April 5, 2012 5 Min Read

Review by: Fusion3600

Plot: What’s it about?

Sister Gertrude (Anita Ekberg) is not doing well, as she has locked up twice in crucial moments in medical procedures. In one case, a patient was gasping inside of an oxygen tent, but Gertrude couldn’t move to help, though a doctor arrived in time. She complains of intense headaches and shaky vision, not to mention frequent blackouts and unexplainable instances in which she loses control of her basic motor functions. Although she pleads to be treated, or at least be given some morphine, she is denied. Instead of treatment, she is told that her problems are not real and just inside of her head, so she should move on. But as time passes, she becomes more and more on edge and her episodes begin to happen more and more often. When a patient puts her dentures into a glass of water at a table, Gertrude goes berserk and can’t be controlled. She is then dispatched to a patient in need of instant attention, as she is having a heart attack. Gertrude would be able to save the woman’s life, but she freezes up and as a result, the patient dies. She then loots the dead woman’s valuables and heads into town, in order to ease her mind. That involves fencing a diamond ring that she took from the dead woman, having sex with a stranger, getting drunk, and buying morphine, which she then hides back at the residence. As more people begin to turn up dead, all eyes are on Gertrude, but is she behind the brutal killings?

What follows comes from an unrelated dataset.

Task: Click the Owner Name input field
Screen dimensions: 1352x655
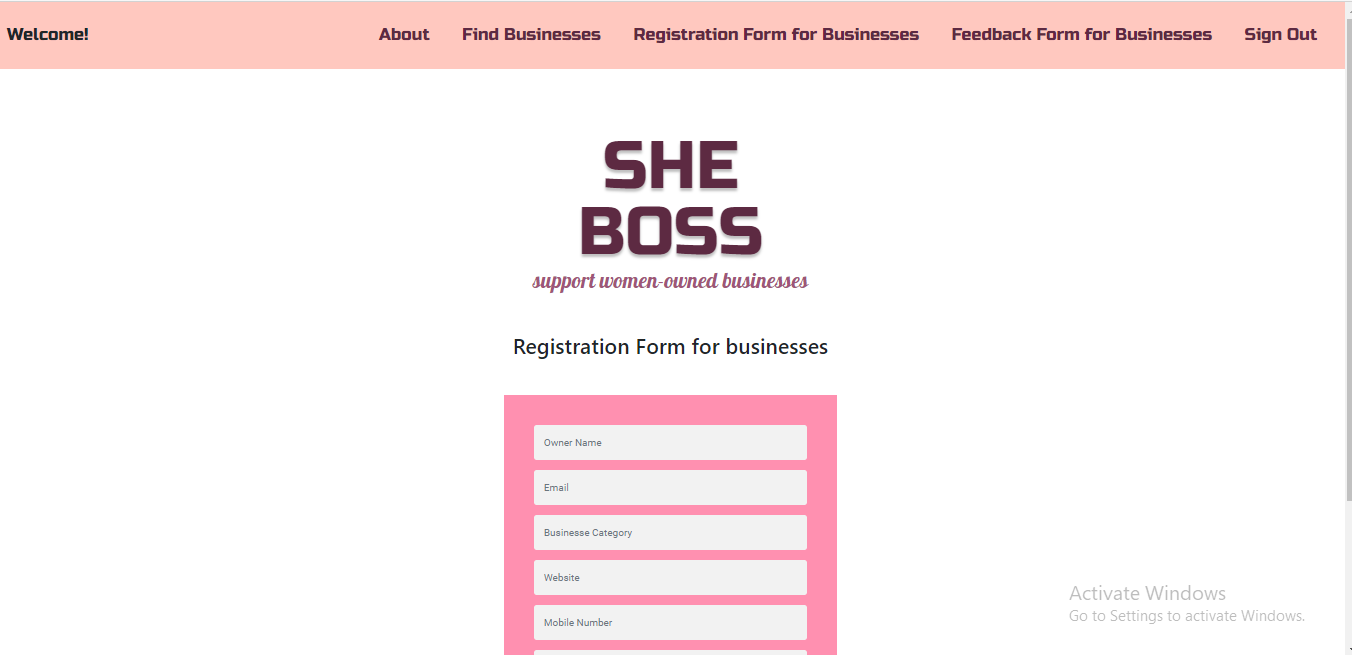Action: (670, 442)
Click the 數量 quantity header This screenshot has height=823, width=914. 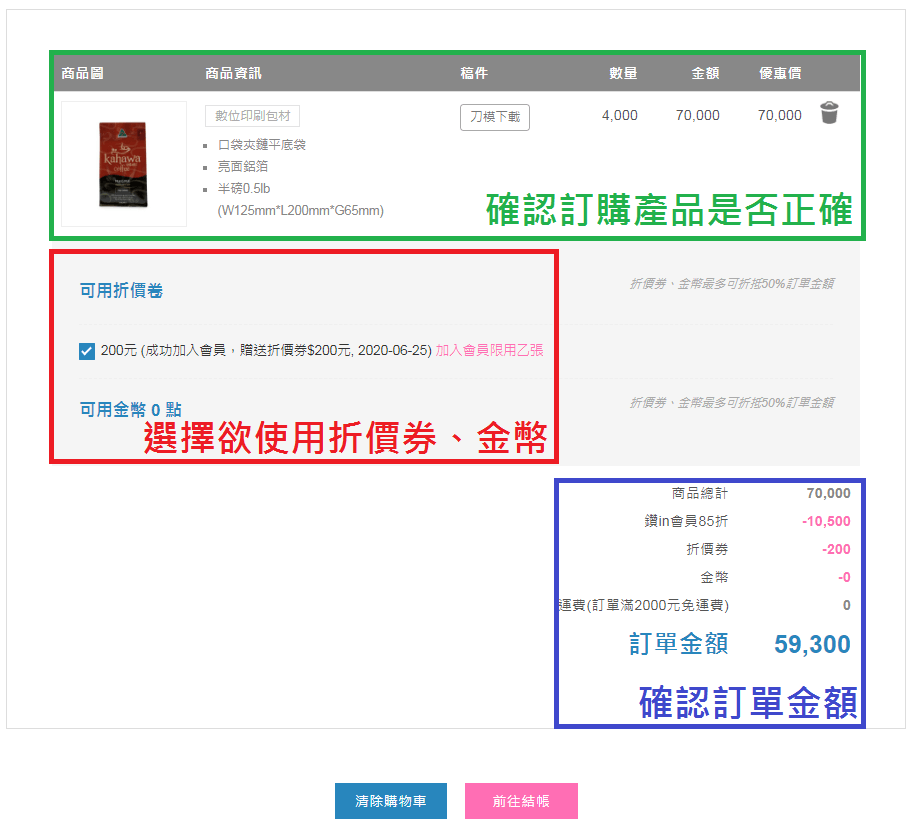click(x=625, y=73)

An entire wing of exploitation cinema is devoted to those wonderful nuns, the authority figures we love to hate. The real nuns can be wicked, despite their holy appearance, with rulers, stern words, and strict discipline. But the nuns in the realm of “nunsploitation” are much crueler, without the boundaries of religion to hold them back. The habits are the same, but these nuns don’t follow the example of wholesome Mother Superiors, instead these women murder, torture, and yes, even engage in lurid lesbian sex. Killer Nun has one of the worst nuns of all, as Sister Gertrude smokes, drinks, uses morphine as recreation, and is addicted to dirty, kinky sex, with whomever she can hook up with. Of course, this is sure to offend almost anyone outside of exploitation, but anyone else who rents a movie titled Killer Nun deserves the heart attack. Anita Ekberg has the main role here and she is brutal, but so is her performance. She’s over the top beyond belief and while humorous, that does detract a tad from the film’s dark tone. The depressing mood is well crafted, though of course, few folks will appreciate that aspect. If you want the blood and breasts, Killer Nun has them in ample portions, thanks to this new uncut version. Blue Underground’s Blu-ray presentation is allowed passage into heaven, as Killer Nun is well recommended

Video: How does it look?

Killer Nun is presented in 1.85:1 widescreen. This treatment was taken from the original negative and remastered, so it looks terrific. Blue Underground’s DVD release looked good, but this ups the ante. The image is clean and retains the inherent grain, which ensures the film-like texture is intact. The clarity is quite good as well, so fine detail is impressive here. I don’t think anyone will mistake this for a brand new movie of course, but given the age and source, this is a great treatment that fans should fall in love with.

Audio: How does it sound?

A new lossless DTS soundtrack is provided, but the movie simply doesn’t have a dynamic audio presence. I found the audio to be clearer and improved overall in this edition, but don’t expect miracles. The music is the most active element and it sounds good. While the power isn’t going to blow you away, the movie sounds clear and clean, which is excellent news. I am always thrilled to see films like Killer Nun given this kind of extra attention. You can choose between English and Italian language tracks, as well as subtitles in English, Spanish, and French.

Supplements: What are the extras?

This disc includes an interview with producer Giulio Berruti, still photos & poster artwork, and the film’s theatrical trailer.